## [WHAT THIS EXERCISE ASKS]
A – In the mailing list message about tds_fdw performance, which two PostgreSQL versions does the subject line compare?
B – Write what comes next in the mailing list message about tds_fdw performance, starting after its last line.

## [TEXT BLOCK]

__________________________________________________

Quick Links

Re: tds_fdw : Severe performance degradation from postgresql 10.23 to 16.4

From:	Achilleas Mantzios <a(dot)mantzios(at)cloud(dot)gatewaynet(dot)com>
To:	Tomas Vondra <tomas(at)vondra(dot)me>, pgsql-performance(at)lists(dot)postgresql(dot)org, "P(dot)Groidis" <itdev(at)gatewaynet(dot)com>
Subject:	Re: tds_fdw : Severe performance degradation from postgresql 10.23 to 16.4
Date:	2024-11-12 18:24:09
Message-ID:	50da382b-1d47-4332-9279-8af0996f8088@cloud.gatewaynet.com
Views:	Raw Message \| Whole Thread \| Download mbox \| Resend email
Thread:
Lists:	pgsql-performance

Στις 12/11/24 15:17, ο/η Tomas Vondra έγραψε:
> On 11/12/24 11:37, Achilleas Mantzios - cloud wrote:
>> ...

__________________________________________________

## [STORED DATA]

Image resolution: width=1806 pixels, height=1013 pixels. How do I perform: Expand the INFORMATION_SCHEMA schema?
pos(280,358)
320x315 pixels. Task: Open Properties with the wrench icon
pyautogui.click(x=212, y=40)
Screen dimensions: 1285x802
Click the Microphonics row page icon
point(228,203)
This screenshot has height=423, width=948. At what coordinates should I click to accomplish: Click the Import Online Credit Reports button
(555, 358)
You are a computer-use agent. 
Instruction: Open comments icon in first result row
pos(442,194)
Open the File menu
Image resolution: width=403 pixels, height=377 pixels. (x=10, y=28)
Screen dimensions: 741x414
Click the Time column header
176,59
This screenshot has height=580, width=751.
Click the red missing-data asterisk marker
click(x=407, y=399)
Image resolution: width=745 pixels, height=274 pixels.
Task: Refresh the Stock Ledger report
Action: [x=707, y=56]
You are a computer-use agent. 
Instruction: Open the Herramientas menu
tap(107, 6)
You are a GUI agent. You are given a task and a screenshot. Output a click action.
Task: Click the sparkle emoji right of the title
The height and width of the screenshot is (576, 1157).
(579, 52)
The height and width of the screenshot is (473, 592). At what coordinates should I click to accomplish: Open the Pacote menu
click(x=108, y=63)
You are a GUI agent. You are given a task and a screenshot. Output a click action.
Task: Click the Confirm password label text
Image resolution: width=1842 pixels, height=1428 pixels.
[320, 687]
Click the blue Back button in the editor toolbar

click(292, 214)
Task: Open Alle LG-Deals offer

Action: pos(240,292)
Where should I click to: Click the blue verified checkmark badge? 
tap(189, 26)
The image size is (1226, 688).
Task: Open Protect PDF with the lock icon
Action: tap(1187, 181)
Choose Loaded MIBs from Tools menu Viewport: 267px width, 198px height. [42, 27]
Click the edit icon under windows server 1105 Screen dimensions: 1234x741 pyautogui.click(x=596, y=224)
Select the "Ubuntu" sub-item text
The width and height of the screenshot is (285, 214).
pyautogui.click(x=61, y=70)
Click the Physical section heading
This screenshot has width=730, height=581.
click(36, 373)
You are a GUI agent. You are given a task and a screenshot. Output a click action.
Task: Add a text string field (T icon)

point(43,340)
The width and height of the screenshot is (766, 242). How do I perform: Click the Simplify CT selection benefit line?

__________________________________________________

## [RESPONSE LIST]
A – PostgreSQL 10.23 and 16.4.

B –
>>
>> We run perf on both systems for 90 seconds to make sure that it included
>> at least two runs of the slow system, and we attach both outputs. We run
>> perf as :
>>
>> sudo perf record -g -p <PID> -- sleep 90
>>
>> it strikes me that we dont find similarities between the two, but we are
>> new to perf.
>>
> Not sure, but it seems the slow profile has a lot of writes. Not sure
> why. Do both instances have the same work_mem value / available memory,
> storatge?
In fact the plain vanilla installation, with all the defaults, runs this
fast, please read further.
>
> Maybe EXPLAIN VERBOSE would show if the remote query is the same ...
>
> Maybe try setting log_temp_files=0 before running the query. Writing the
> foreign scan result set into a temp file could be happening on one of
> the machines only.

No temp files, the remote query shown by EXPLAIN (... VERBOSE) and ms
sql it self is :

Remote query: SELECT NULL FROM [db_ro_non_delosnav].[ACDOC]

Aggregate (cost=168359742.33..168359742.34 rows=1 width=8) (actual
time=15100.248..15100.250 rows=1 loops=1)
  Output: count(*)
  -> Foreign Scan on mssql_bdynacom."ACDOC"
(cost=200.00..168355533.86 rows=1683386 width=100) (actual
time=3.783..14967.029 rows=1683386 loops=1)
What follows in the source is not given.